Unless Gov. Glenn Youngkin (R) calls a special session, whoever comes out on top will have one main task while in the Virginia Senate: voting on the governor’s vetoes and amendments to bills during the annual “veto session” on April 12.
Bagby vs. Imholt
The race pits two candidates with different levels of political experience against each other.
Del. Bagby (D-Henrico), 46, has been in the House of Delegates since 2015 and is the chairman of the Virginia Legislative Black Caucus. Imholt, 70, is a former IT project manager who unsuccessfully ran for a House seat as an independent.
Bagby is seen as a favorite in the blue-leaning Senate district after defeating fellow Democratic Del. Dawn Adams (Richmond) and 4th District Democratic Committee Chair Alexsis Rodgers for the party’s nomination.

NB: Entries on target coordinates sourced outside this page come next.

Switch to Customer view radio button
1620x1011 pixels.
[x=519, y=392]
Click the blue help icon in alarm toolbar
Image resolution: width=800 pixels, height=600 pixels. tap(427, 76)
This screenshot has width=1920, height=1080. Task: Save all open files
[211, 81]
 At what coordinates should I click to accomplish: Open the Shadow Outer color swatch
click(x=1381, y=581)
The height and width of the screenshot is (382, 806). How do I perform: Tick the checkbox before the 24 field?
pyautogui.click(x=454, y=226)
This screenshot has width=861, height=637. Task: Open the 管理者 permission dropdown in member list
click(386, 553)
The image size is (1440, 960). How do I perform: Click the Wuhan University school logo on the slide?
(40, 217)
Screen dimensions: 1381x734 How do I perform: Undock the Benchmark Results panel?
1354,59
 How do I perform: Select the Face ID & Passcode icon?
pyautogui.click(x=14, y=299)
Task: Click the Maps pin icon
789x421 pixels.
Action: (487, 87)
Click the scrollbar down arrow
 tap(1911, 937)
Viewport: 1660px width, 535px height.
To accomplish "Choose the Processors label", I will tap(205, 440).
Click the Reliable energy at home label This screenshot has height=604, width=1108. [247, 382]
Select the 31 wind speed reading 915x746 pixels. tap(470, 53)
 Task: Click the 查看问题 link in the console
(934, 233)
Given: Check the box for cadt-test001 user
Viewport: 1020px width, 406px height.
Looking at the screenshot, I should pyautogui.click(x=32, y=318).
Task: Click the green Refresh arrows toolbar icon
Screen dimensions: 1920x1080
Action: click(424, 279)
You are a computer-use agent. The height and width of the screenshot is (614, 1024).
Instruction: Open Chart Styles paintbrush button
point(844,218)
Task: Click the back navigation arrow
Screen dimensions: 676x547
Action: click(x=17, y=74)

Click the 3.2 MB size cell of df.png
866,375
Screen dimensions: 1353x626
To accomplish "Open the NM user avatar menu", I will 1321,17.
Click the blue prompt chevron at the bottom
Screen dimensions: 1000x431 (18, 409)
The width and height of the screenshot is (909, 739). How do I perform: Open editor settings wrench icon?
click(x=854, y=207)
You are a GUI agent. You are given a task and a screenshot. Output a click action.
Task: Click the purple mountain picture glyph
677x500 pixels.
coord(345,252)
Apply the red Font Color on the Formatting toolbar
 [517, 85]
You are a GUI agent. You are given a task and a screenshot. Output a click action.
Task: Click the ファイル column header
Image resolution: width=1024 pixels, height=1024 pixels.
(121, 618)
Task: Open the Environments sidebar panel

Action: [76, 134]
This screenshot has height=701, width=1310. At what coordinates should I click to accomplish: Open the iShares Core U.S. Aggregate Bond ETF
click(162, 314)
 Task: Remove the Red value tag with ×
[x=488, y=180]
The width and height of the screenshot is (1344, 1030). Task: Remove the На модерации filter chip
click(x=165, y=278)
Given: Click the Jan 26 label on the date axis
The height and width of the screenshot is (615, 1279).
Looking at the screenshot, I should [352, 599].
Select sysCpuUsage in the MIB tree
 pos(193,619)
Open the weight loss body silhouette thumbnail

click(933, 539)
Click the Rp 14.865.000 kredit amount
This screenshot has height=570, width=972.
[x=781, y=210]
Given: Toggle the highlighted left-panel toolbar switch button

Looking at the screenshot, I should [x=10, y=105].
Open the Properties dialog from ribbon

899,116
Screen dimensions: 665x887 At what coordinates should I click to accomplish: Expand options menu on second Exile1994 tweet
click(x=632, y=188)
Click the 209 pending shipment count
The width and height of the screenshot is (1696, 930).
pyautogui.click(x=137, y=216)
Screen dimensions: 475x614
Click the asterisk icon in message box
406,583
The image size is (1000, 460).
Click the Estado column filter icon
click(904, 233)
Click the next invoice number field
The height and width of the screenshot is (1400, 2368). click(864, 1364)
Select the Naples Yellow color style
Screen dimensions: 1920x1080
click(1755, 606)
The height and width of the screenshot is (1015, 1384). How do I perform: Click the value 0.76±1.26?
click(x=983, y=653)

“It’s an opportunity to serve more of the city of Richmond,” Bagby said about his decision to run, adding that he aims to help provide more services for people in the district.
Imholt, who now works as a Walmart sales associate, said he wasn’t expecting to be the Republican nominee, telling 8News he filed to open a dialogue with other candidates at the party’s canvass but quickly learned he was the only one to submit paperwork to run when he arrived.
The Virginia General Assembly, Imholt said, doesn’t do a great job of applying technology in the way it legislates. He called for more IT infrastructure upgrades and said Virginia should provide more ways to “give people a hands up, not a handout.”
Bagby told 8News he believed the legislature was in a good place when Democrats held the House, pointing to laws to make voting easier, address climate change and target predatory lenders. He called out Youngkin and Republicans for trying to “turn back the hands of time” by pushing efforts to roll back those laws.
“We handed this governor a surplus that no other governor has seen before,” Bagby said. “He has been irresponsible in funding our priorities,” which the delegate said were housing, education and health care.
Bagby criticized Youngkin’s proposed tax cuts for high-income earners and corporations, calling Democrats the “most fiscally responsible party.”
The General Assembly passed a stop-gap spending bill that doesn’t include the $1 billion in tax cuts Youngkin wanted, but budget negotiations are not over and the winner of the special election could have a key vote in the narrowly-divided Virginia Senate on future tax cuts.
“I haven’t seen a lot of compromise,” Imholt said when asked about Democrats and Republicans working together in the legislature.
The District
The 9th Virginia Senate District includes all of Charles City County and parts of Henrico, Hanover and the city of Richmond.
Most of the voters in the district come from Henrico, with nearly 37,000 in the county voting during the last general election in 2019. Democrats have easily won the district since 2011, twice unopposed and twice against Libertarian candidates.
The special election will be the last one in the current 9th District after the state’s political maps underwent a required redistricting process.
Del. Bagby is running in the new 14th Virginia Senate district, which is anchored in Richmond, and will have to win a Democratic primary before the November general election.
The Special Election
The special election for the 9th District seat will be on March 28. The deadline to vote or update an existing registration is March 21 — but Virginia has same-day voter registration — and the deadline to apply for a mail-in ballot is March 17.
Early voting for the special election is currently underway.